• **DATA LISTING**
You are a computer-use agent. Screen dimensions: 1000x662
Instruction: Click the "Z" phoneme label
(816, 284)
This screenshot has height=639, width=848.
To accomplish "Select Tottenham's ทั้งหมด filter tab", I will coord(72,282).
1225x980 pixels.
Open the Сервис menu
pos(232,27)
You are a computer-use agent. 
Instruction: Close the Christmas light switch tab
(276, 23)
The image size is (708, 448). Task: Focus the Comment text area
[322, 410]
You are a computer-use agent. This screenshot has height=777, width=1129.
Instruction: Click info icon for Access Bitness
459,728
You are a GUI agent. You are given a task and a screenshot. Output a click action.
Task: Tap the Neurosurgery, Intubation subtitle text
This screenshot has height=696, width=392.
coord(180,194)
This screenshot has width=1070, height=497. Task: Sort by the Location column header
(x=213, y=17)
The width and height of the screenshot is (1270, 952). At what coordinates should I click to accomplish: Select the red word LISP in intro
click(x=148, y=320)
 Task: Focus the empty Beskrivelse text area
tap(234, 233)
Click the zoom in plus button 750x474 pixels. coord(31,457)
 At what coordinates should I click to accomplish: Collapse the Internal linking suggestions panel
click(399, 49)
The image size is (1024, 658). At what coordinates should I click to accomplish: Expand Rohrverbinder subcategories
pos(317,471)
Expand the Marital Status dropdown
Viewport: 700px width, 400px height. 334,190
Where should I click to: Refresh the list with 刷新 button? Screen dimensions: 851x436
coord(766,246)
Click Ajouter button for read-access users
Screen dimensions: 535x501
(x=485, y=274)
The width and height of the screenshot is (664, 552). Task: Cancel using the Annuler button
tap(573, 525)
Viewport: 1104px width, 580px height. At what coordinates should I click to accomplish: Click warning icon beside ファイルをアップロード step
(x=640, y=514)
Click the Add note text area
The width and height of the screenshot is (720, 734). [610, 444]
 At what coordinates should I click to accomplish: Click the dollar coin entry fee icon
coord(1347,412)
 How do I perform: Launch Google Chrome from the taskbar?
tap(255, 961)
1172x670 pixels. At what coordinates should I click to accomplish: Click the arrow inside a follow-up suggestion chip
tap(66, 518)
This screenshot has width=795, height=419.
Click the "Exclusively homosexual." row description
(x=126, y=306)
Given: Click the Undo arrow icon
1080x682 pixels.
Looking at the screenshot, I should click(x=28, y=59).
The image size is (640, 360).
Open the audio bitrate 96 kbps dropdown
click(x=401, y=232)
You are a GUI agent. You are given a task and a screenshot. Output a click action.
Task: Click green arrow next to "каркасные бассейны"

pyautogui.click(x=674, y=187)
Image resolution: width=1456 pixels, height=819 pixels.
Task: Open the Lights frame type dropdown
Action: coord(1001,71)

• **THE TASK**
Could you reproduce every record above exactly as it appears?

• **WORKED SOLUTION**
You are a computer-use agent. Screen dimensions: 1000x662
Instruction: Click the "Z" phoneme label
(816, 284)
This screenshot has height=639, width=848.
To accomplish "Select Tottenham's ทั้งหมด filter tab", I will coord(72,282).
1225x980 pixels.
Open the Сервис menu
pos(232,27)
You are a computer-use agent. 
Instruction: Close the Christmas light switch tab
(276, 23)
The image size is (708, 448). Task: Focus the Comment text area
[322, 410]
You are a computer-use agent. This screenshot has height=777, width=1129.
Instruction: Click info icon for Access Bitness
459,728
You are a GUI agent. You are given a task and a screenshot. Output a click action.
Task: Tap the Neurosurgery, Intubation subtitle text
This screenshot has height=696, width=392.
coord(180,194)
This screenshot has width=1070, height=497. Task: Sort by the Location column header
(x=213, y=17)
The width and height of the screenshot is (1270, 952). At what coordinates should I click to accomplish: Select the red word LISP in intro
click(x=148, y=320)
 Task: Focus the empty Beskrivelse text area
tap(234, 233)
Click the zoom in plus button 750x474 pixels. coord(31,457)
 At what coordinates should I click to accomplish: Collapse the Internal linking suggestions panel
click(399, 49)
The image size is (1024, 658). At what coordinates should I click to accomplish: Expand Rohrverbinder subcategories
pos(317,471)
Expand the Marital Status dropdown
Viewport: 700px width, 400px height. 334,190
Where should I click to: Refresh the list with 刷新 button? Screen dimensions: 851x436
coord(766,246)
Click Ajouter button for read-access users
Screen dimensions: 535x501
(x=485, y=274)
The width and height of the screenshot is (664, 552). Task: Cancel using the Annuler button
tap(573, 525)
Viewport: 1104px width, 580px height. At what coordinates should I click to accomplish: Click warning icon beside ファイルをアップロード step
(x=640, y=514)
Click the Add note text area
The width and height of the screenshot is (720, 734). [610, 444]
 At what coordinates should I click to accomplish: Click the dollar coin entry fee icon
coord(1347,412)
 How do I perform: Launch Google Chrome from the taskbar?
tap(255, 961)
1172x670 pixels. At what coordinates should I click to accomplish: Click the arrow inside a follow-up suggestion chip
tap(66, 518)
This screenshot has width=795, height=419.
Click the "Exclusively homosexual." row description
(x=126, y=306)
Given: Click the Undo arrow icon
1080x682 pixels.
Looking at the screenshot, I should click(x=28, y=59).
The image size is (640, 360).
Open the audio bitrate 96 kbps dropdown
click(x=401, y=232)
You are a GUI agent. You are given a task and a screenshot. Output a click action.
Task: Click green arrow next to "каркасные бассейны"

pyautogui.click(x=674, y=187)
Image resolution: width=1456 pixels, height=819 pixels.
Task: Open the Lights frame type dropdown
Action: coord(1001,71)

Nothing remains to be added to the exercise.